Required task: Rewrite the lines from the one containing "Task: Select the 12个月订阅服务 radio button" through the one containing "Action: click(x=541, y=254)", inclusive, with "radio button" changed to "option button" and everything else left as it is.

Records shown:
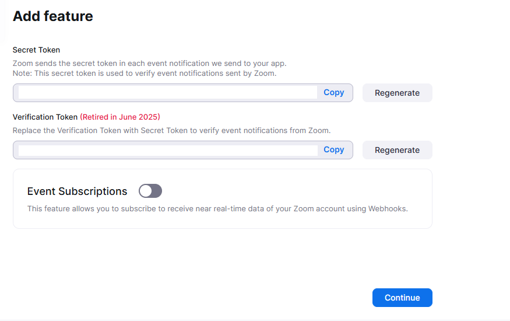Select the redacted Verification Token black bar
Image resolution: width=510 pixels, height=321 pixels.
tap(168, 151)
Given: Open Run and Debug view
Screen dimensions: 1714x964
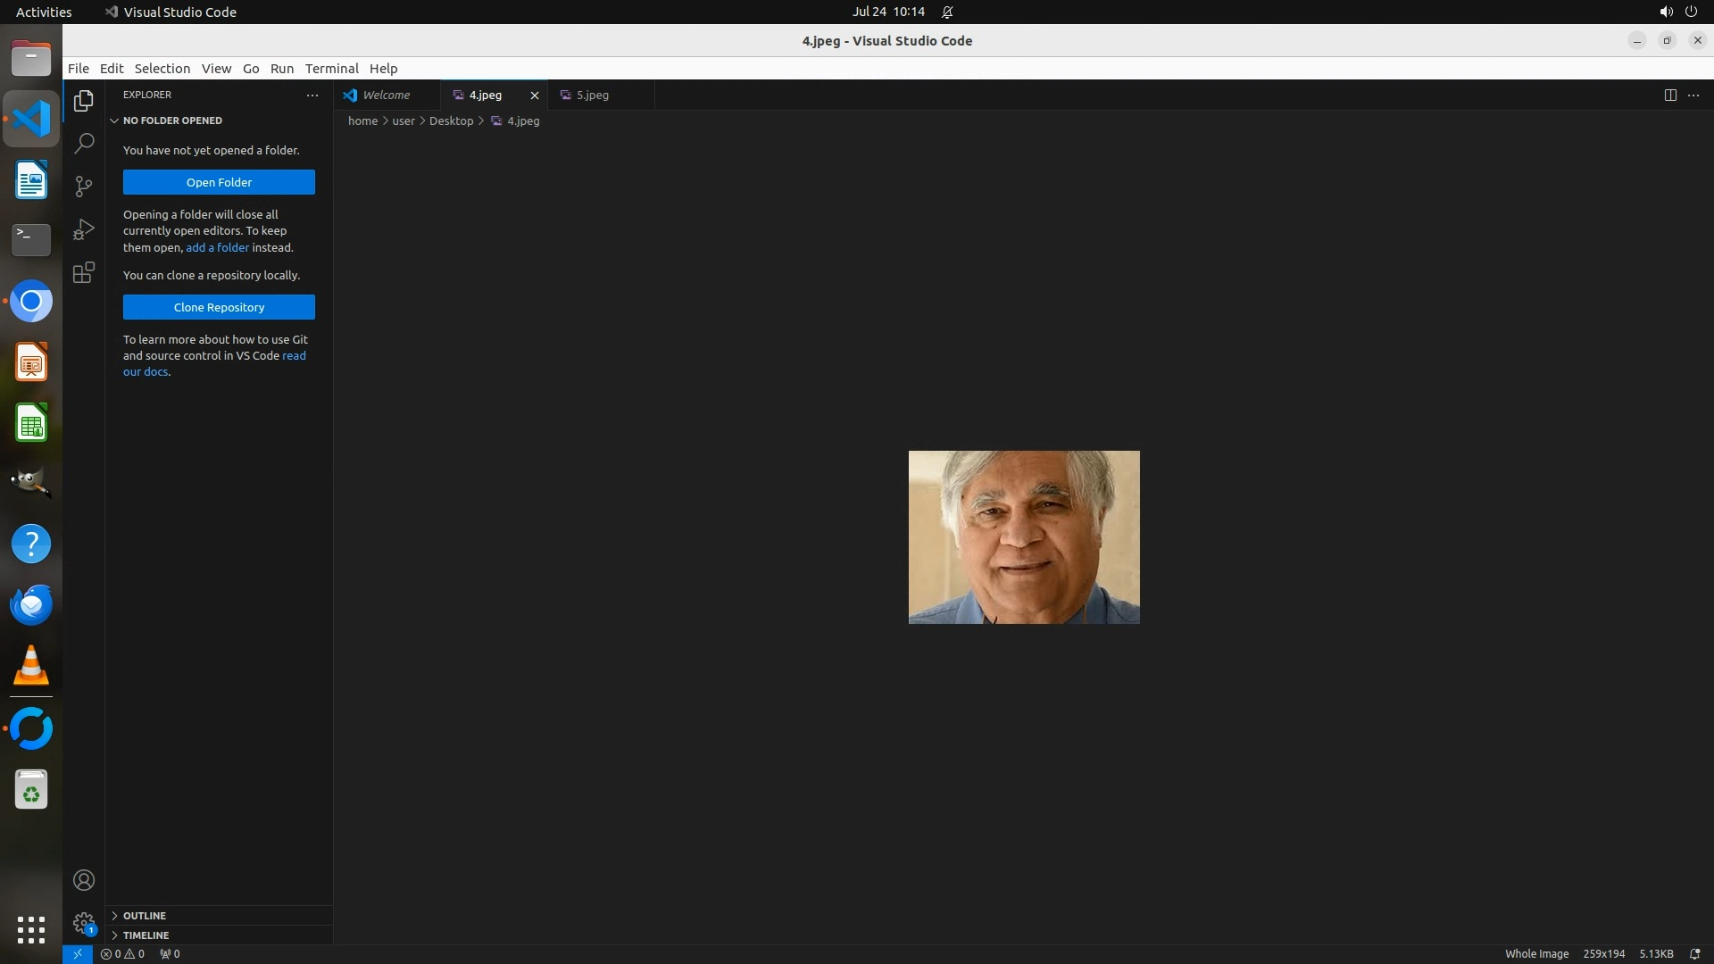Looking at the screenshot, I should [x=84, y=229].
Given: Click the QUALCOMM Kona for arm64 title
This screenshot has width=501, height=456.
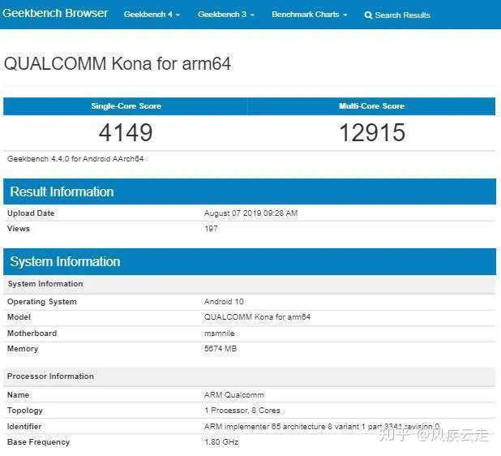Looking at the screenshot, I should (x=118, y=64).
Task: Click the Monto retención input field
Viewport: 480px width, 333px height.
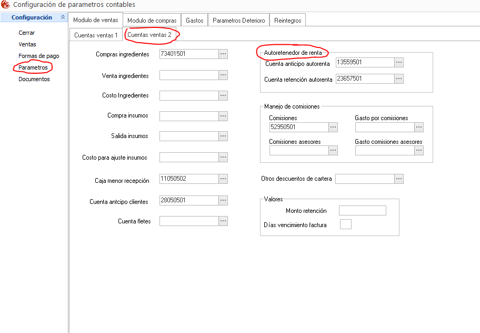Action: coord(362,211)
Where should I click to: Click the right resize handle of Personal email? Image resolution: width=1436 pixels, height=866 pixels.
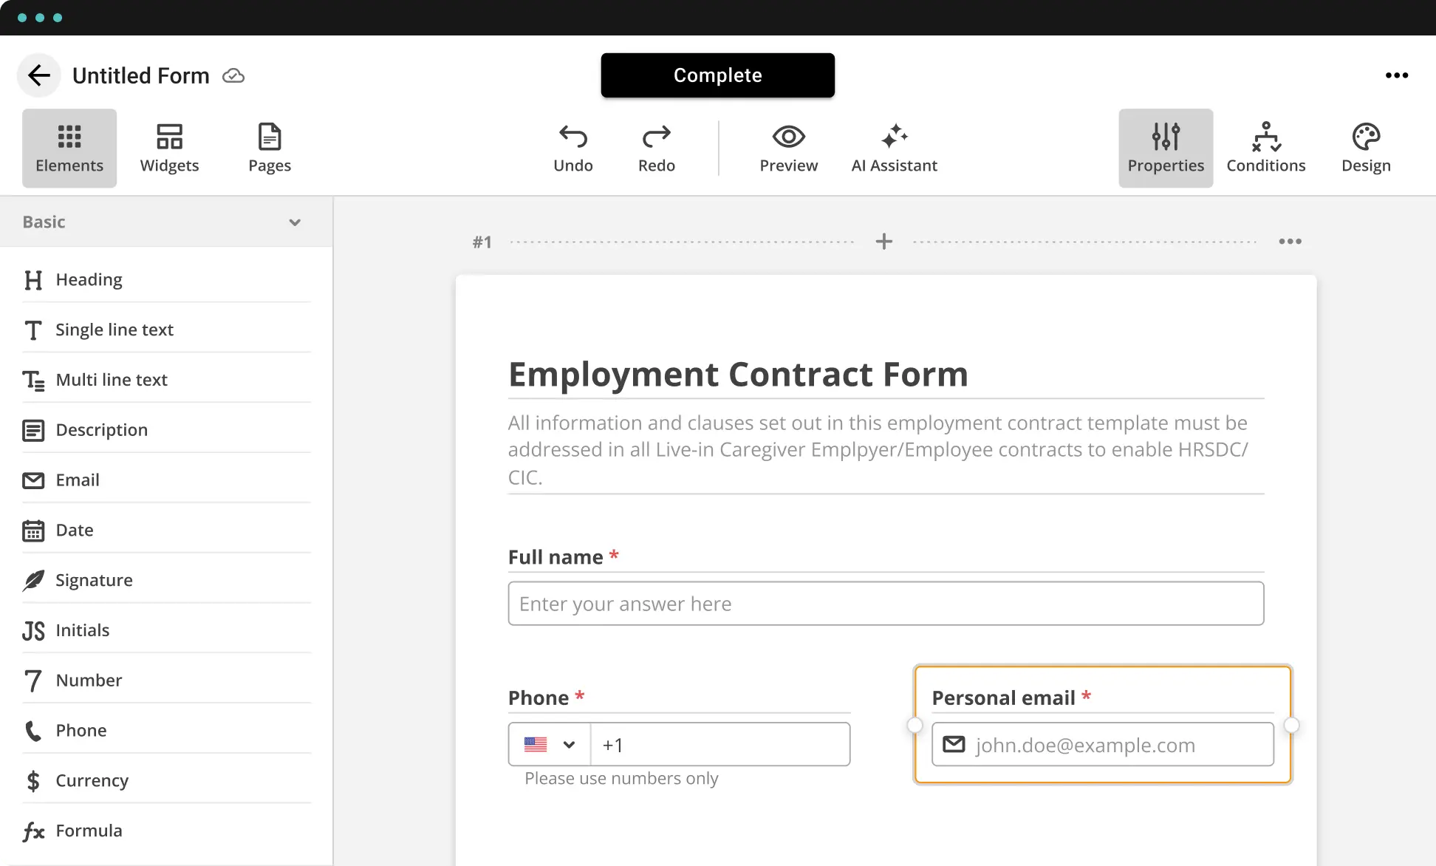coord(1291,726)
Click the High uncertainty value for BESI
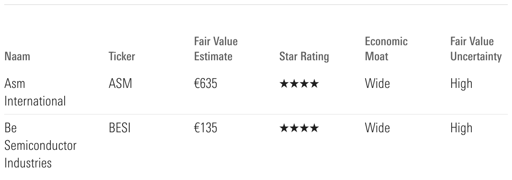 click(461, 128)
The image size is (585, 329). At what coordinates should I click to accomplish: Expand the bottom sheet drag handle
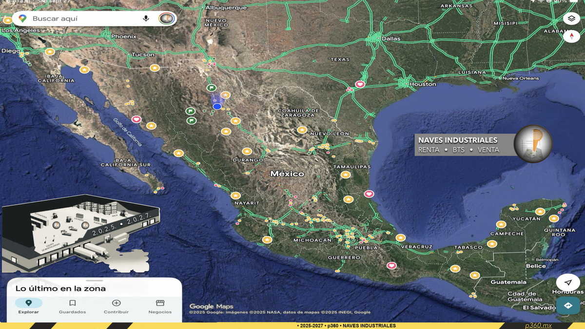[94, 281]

==

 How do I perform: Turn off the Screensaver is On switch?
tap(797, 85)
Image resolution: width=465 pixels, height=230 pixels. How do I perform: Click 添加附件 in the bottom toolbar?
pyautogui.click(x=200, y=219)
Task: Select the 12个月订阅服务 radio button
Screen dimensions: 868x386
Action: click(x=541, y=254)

Answer for this exercise:
Task: Select the 12个月订阅服务 option button
Screen dimensions: 868x386
Action: click(x=541, y=254)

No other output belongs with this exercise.